> [Description of the task] From the entries that follow, copy each line containing the word "agent".

> [Entries supplied]
* * * * *

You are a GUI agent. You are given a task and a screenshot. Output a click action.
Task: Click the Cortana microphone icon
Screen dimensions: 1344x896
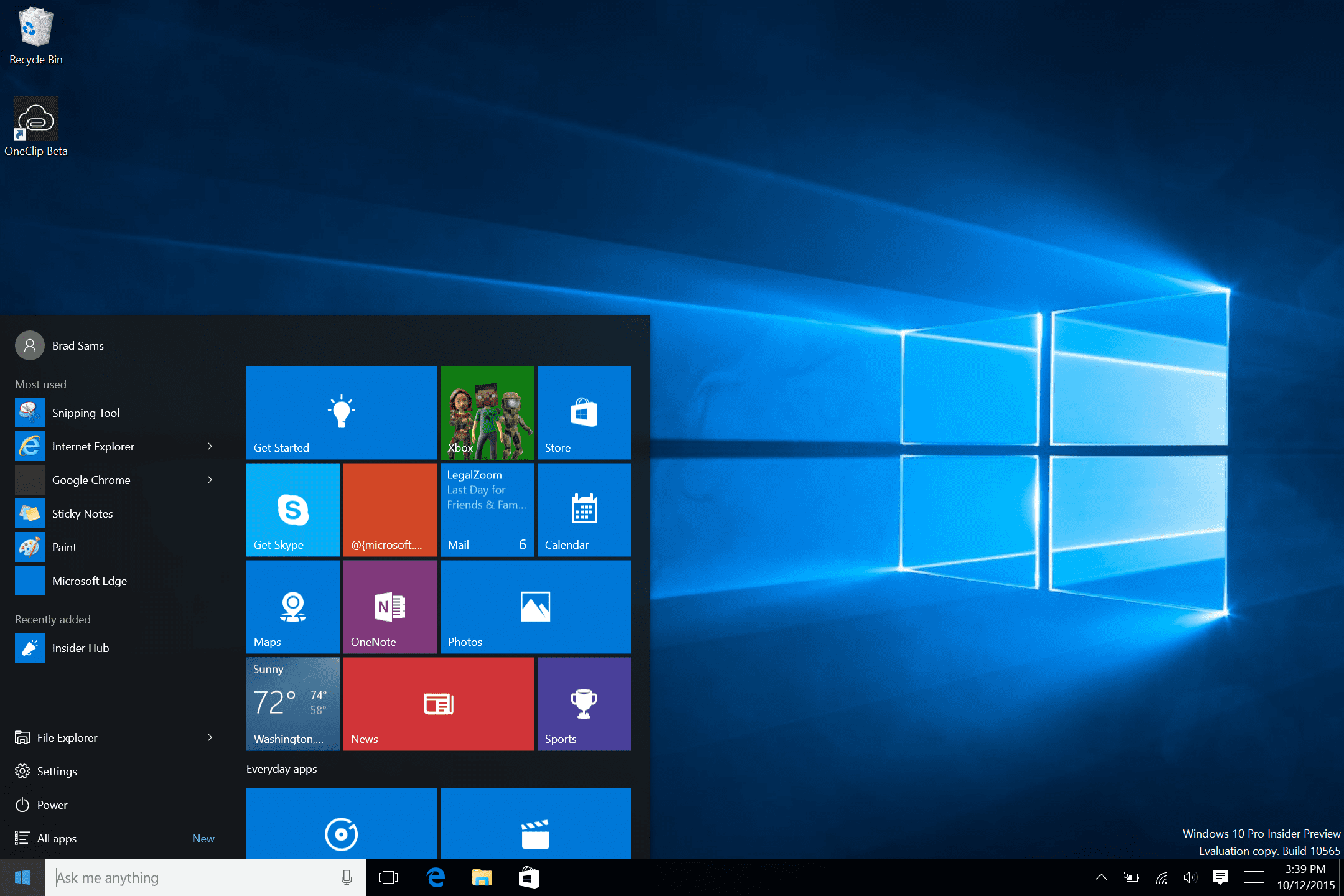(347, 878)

* * * * *

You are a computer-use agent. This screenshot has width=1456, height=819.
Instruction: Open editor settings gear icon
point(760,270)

* * * * *

> [Worked solution]
You are a GUI agent. You are given a task and a screenshot. Output a click action.
You are a computer-use agent. This screenshot has width=1456, height=819.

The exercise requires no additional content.